- Between weeks 8 and 12, each student should provide a weekly reflection (500 words) on the data you have collected to date.
- What data did you collect?
- What is your initial impression of the data?
- How have the data you have collected this week changed/progressed your thinking about your research project?
- What challenges did you encounter while collecting the data?
- What are your next steps?
This week, I have worked to set up my interviews and hope to complete them within the next week. I have two potential respondents who have expressed interest in interviewing, and we are working on setting up times. I have also reached out to three other potential respondents to see if they would be interested and offered to set up a time to meet. I have also worked on finalizing my interview protocol so that I am prepared for interviews at the start of next week. Hopefully that means that the interviews will be completed early next week so that I can start my analysis, then move to writing my script and recording the podcast.
The sources that I was working with this week provide very different but overarching frameworks that will help to structure my own analysis. The first helps to supplement the claim that neoliberalism and free market capitalism are detrimental to the environment and that they make sustainability and climate protection nearly impossible. This is a more specific approach that also utilizes the concept of social welfare capitalism as an alternative. The other broad framework from the other article approaches an entirely different part of the project, but critiques the actual environmental work that activists do. Both of these can be incorporated with the rest of the sources I have been working with in the structure of my analytical framework.
Cooley, Dennis R. 2009. “Understanding Social Welfare Capitalism, Private Property, and the Government’s Duty to Create a Sustainable Environment.” Journal of Business Ethics: JBE; Dordrecht 89(3):351–69.
This article argues that governments have an obligation to create sustainable cities, even if that goes against property rights as an absolute. It argues that sustainability cannot be achieved with the use of a completely free market system, and that sacrifices must be made in order to sustain the environment. The author ultimately argues for a balance of democracy, individual rights, and individual and community flourishing. This article is helpful in supporting the argument that free market capitalism and climate justice are in conflict with one another, and it provides an alternative vision for a social and economic structure that could support environment sustainability. It also uses the framework of social welfare capitalism, which is discussed by some of the authors we have read for this course, meaning that I could connect it to their arguments in providing suggestions for what kinds of systems could align with sustainability and climate justice.
Brockington, Dan. 2008. “Powerful Environmentalisms: Conservation, Celebrity and Capitalism.” Media, Culture & Society 30(4):551–68.

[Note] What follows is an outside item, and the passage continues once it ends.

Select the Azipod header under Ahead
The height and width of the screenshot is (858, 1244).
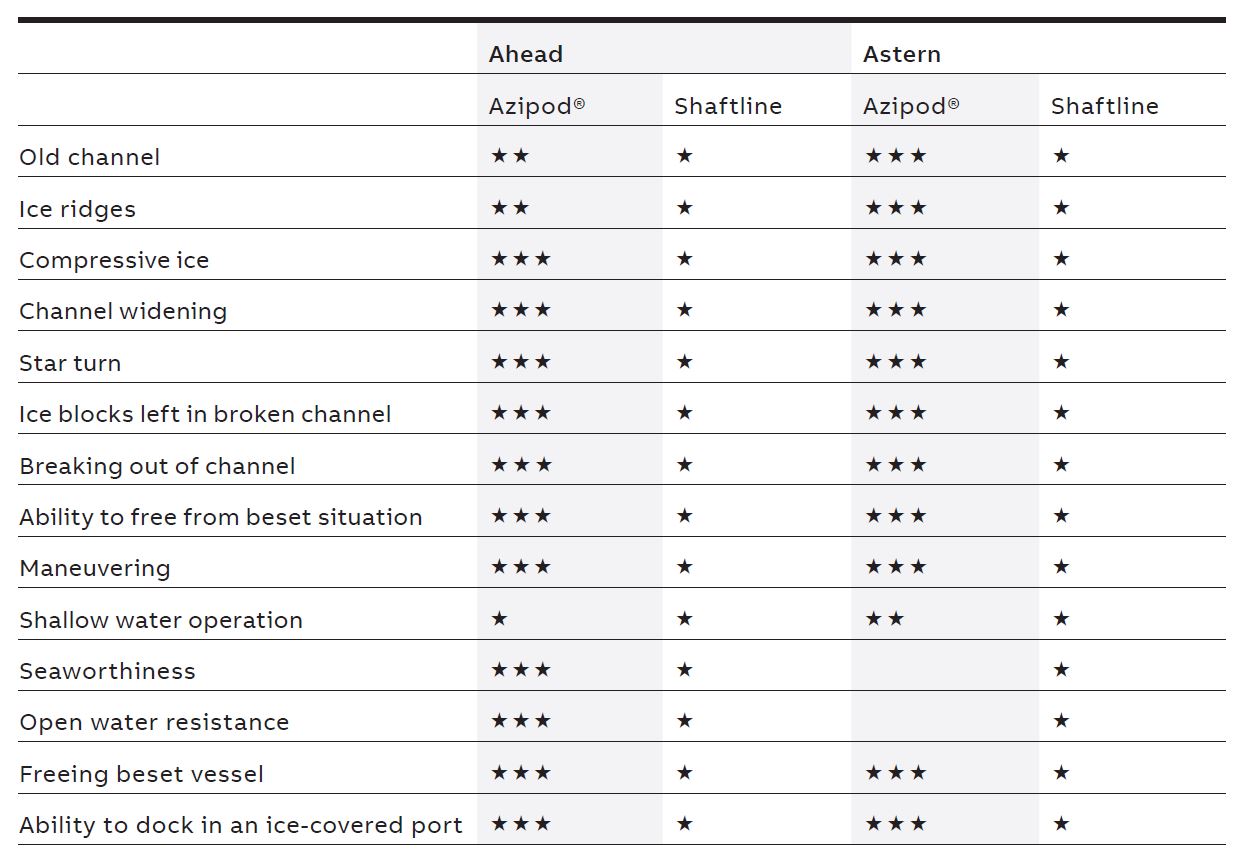[x=536, y=106]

This author argues that there are multiple kinds of environmentalisms which are more or less attached to current social and economic structures. He also argues that in our current society, individuals become involved in protecting environments that they actually come into very little contact with, which is a result of the alienations of capitalism. This perspective is useful in a few ways. First, it directly connects the evolutions of various forms of environmentalism to capitalism, to show capitalism’s impact on environmental activism. Second, it provides a framework from which to analyze or critique my respondents’ perspectives on their own activism. Rather than analyzing corporations or capitalism as a whole, this article seeks to analyze those involved in environmentalism, which I could use to develop another dimension of my analysis.
Comments:
I can see how these two sources speak to the two aspects of your research: one aspect is to understand how neoliberal policies have affected environment and the second aspect is to understand how neoliberalism as a discourse/ideology shapes mainstream environmentalism ( if I understood your project correctly, of course).
I liked your sources and your research plan. You are very much on the right track with your research.